VII

BYGONES

A telegram had been thrust under my door—"I must see you. Don't fail to stop off here on your way back. Answer. Carlotta."

Again she was at the station in her phaeton. Her first look, long before I was near enough for speech, showed me how her mood had changed; but she waited until we were clear of the town. "Forgive me," she then said in the abrupt, direct manner which was the expression of her greatest charm, her absolute honesty. "I've got the meanest temper in the world, but it don't last, and as soon as you were gone I was ashamed of myself."

"I don't understand why you are making these apologies," said I, "and I don't understand why you were angry."

"That's what it means to be a man," she replied. "Your letter about your mother made me furious.

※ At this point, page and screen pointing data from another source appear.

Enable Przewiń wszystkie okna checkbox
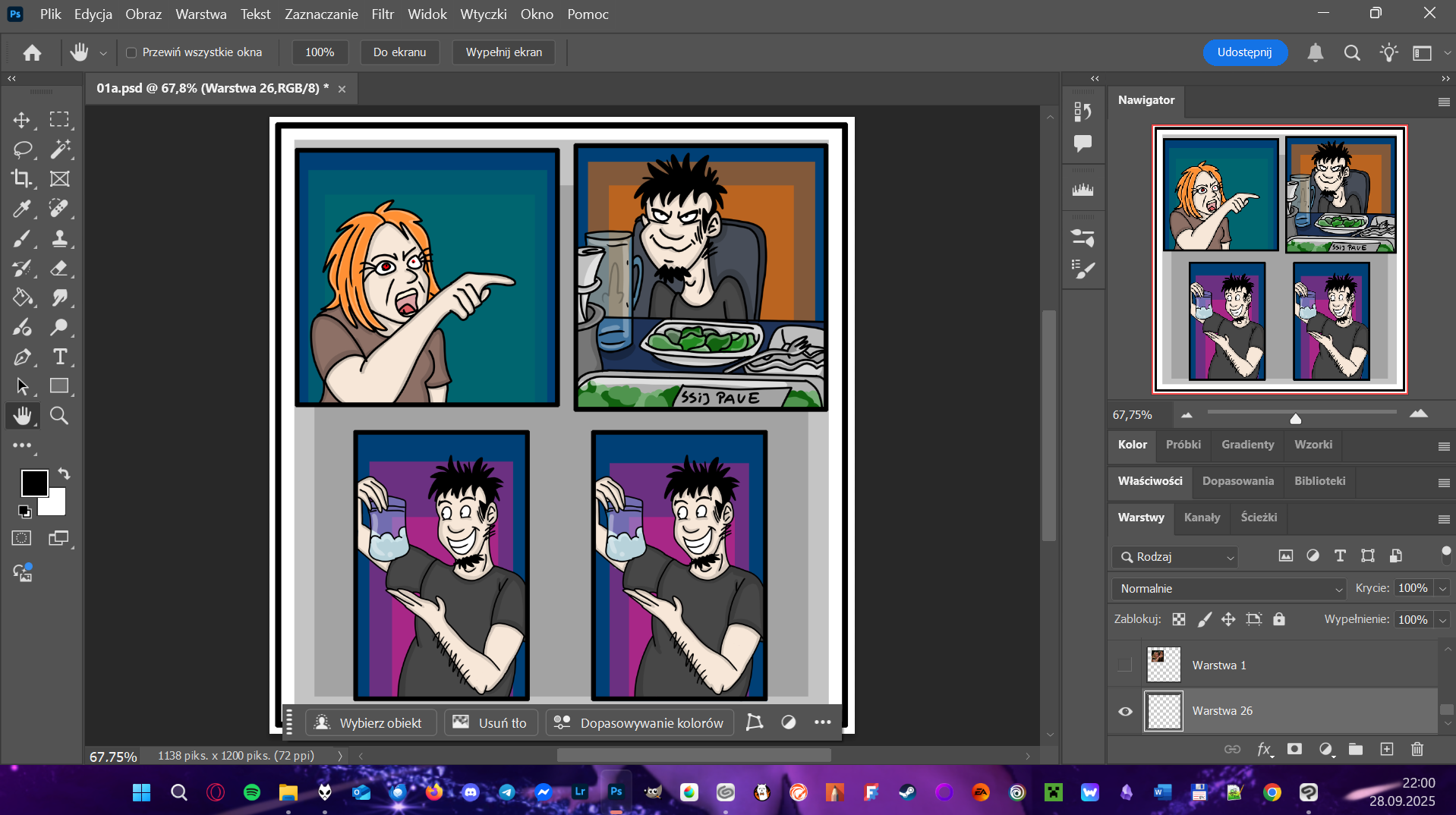[131, 52]
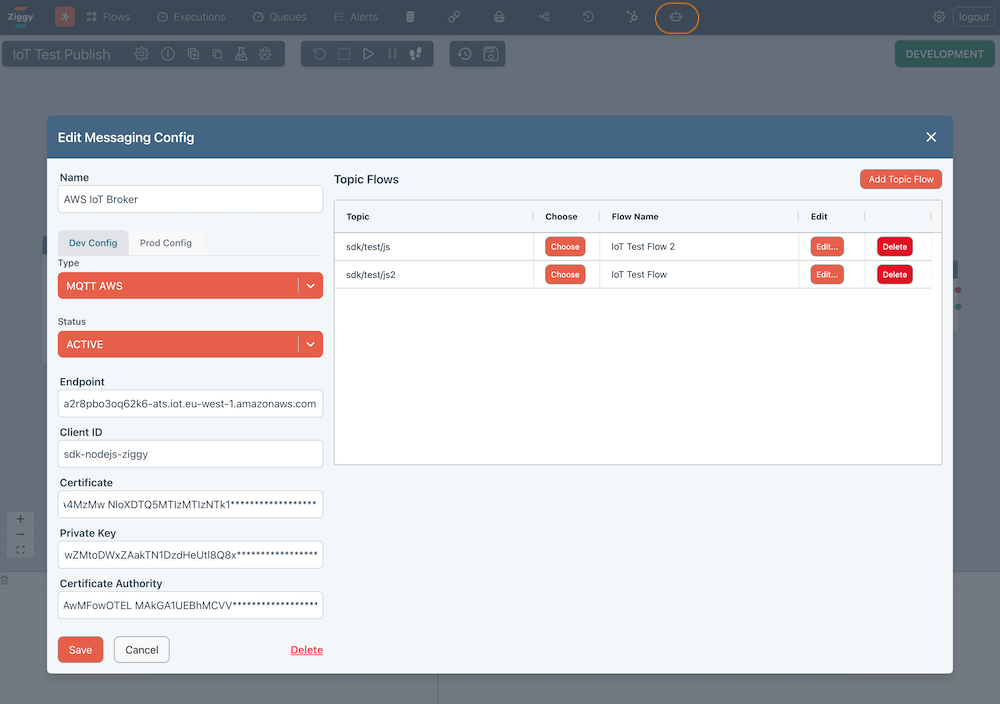1000x704 pixels.
Task: Switch to the Prod Config tab
Action: [x=166, y=242]
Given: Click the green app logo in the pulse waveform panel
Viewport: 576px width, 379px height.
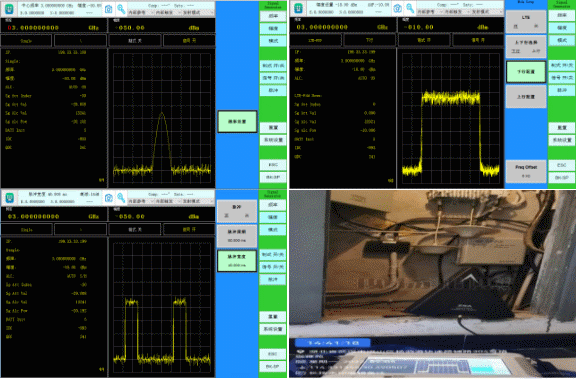Looking at the screenshot, I should [x=9, y=198].
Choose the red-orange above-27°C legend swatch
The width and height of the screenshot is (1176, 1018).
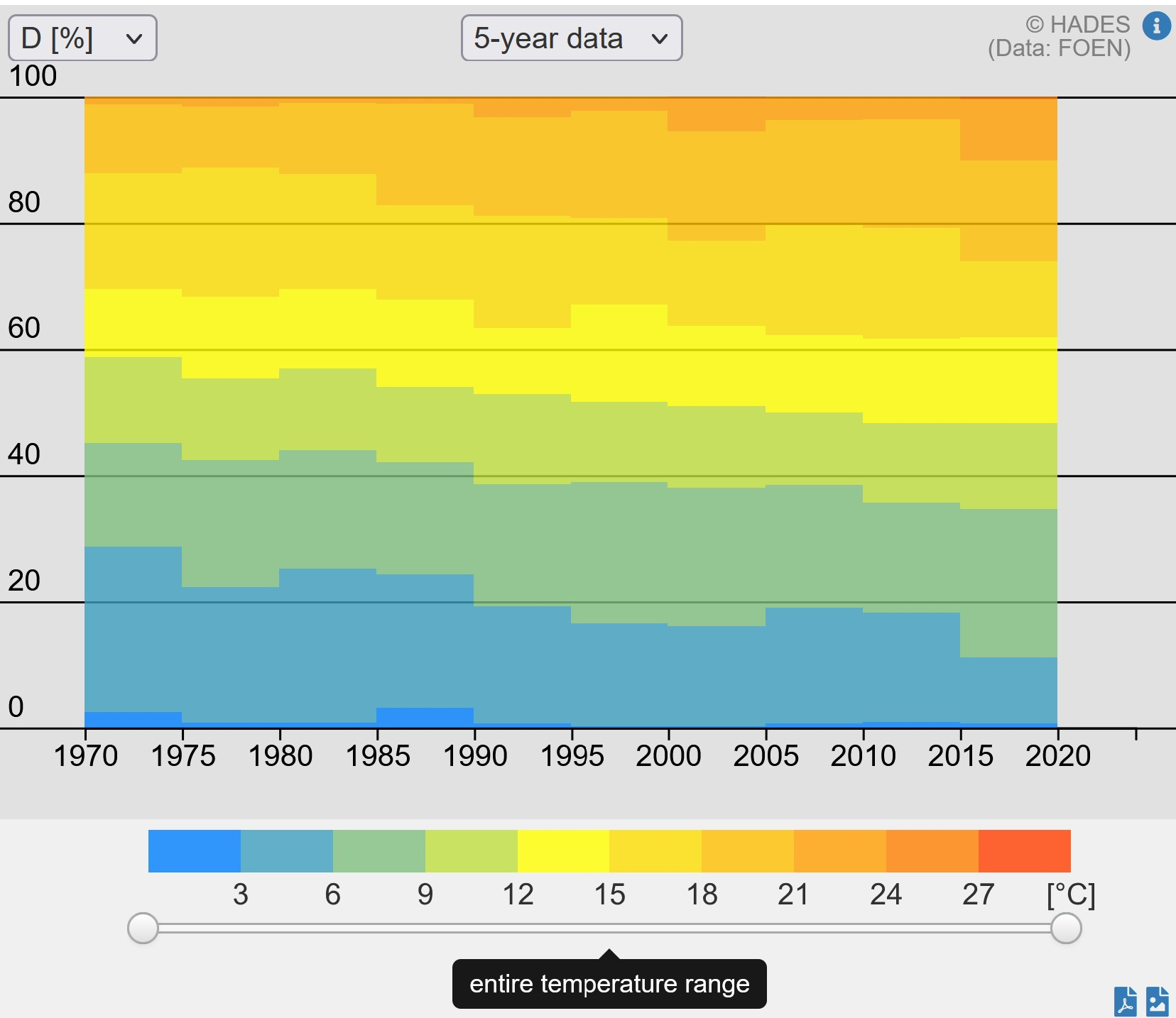(1024, 851)
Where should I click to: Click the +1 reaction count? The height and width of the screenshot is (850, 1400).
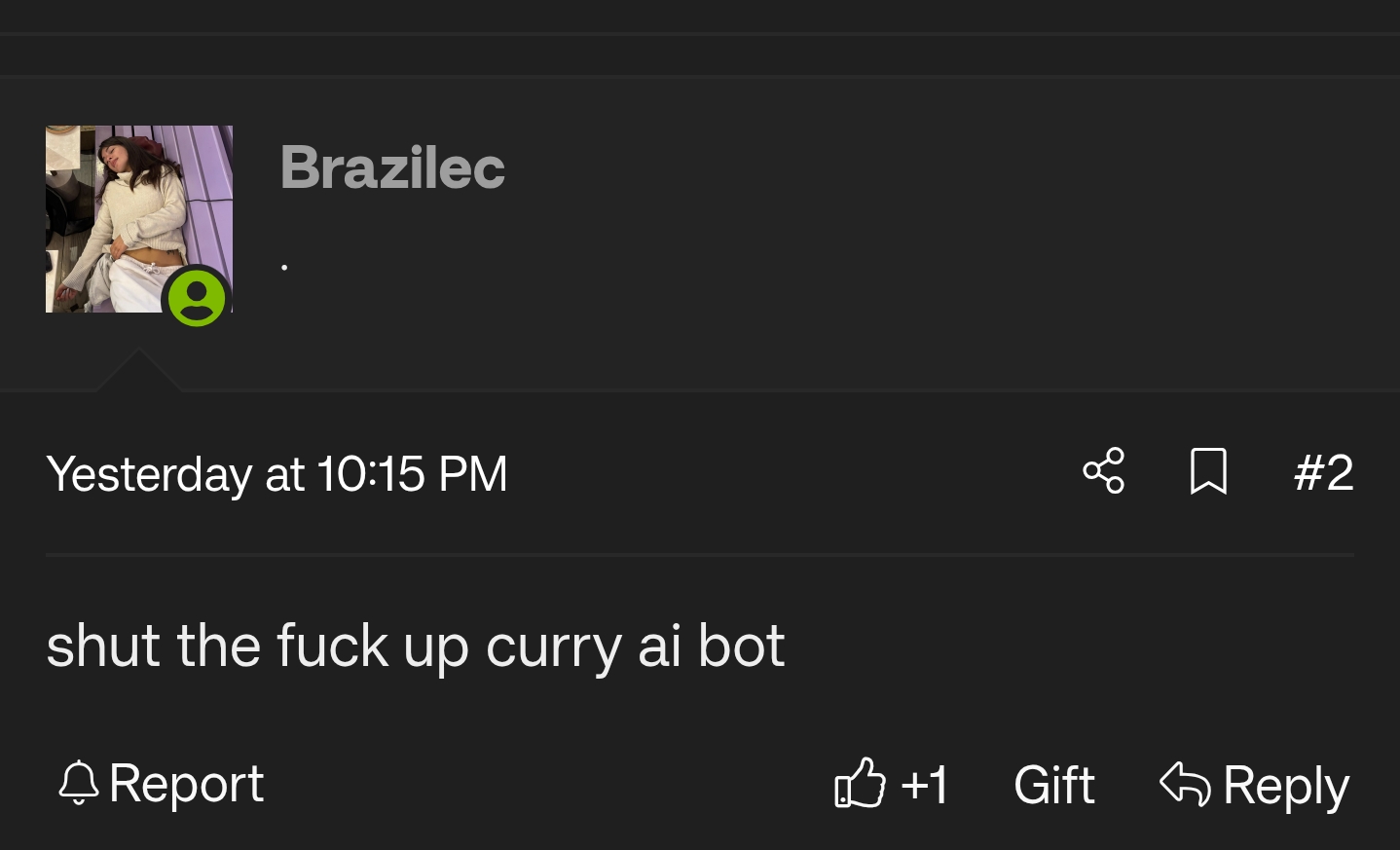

You hadn't ever urged me to hurry up the wedding on your own account. And your letter made me feel as if, while you personally didn't care whether we ever married or not, still for your mother's sake you were willing to—to sacrifice yourself."

"Let me see my letter," said I.

"I tore it into a thousand pieces," said she. "But I don't mean that you really wrote just that. You didn't. But you made me jealous of your mother, and my temper got hold of me, and then I read the meanest kind of things into and under and all round every word. And—I'm sorry."

I could find nothing to say. I saw my freedom slipping from me. I watched it, sick at heart; yet, on the other hand, I neither tried nor wished to detain it, though I could easily have made a renewal of our engagement impossible. I have no explanation for this conflict of emotions and motives.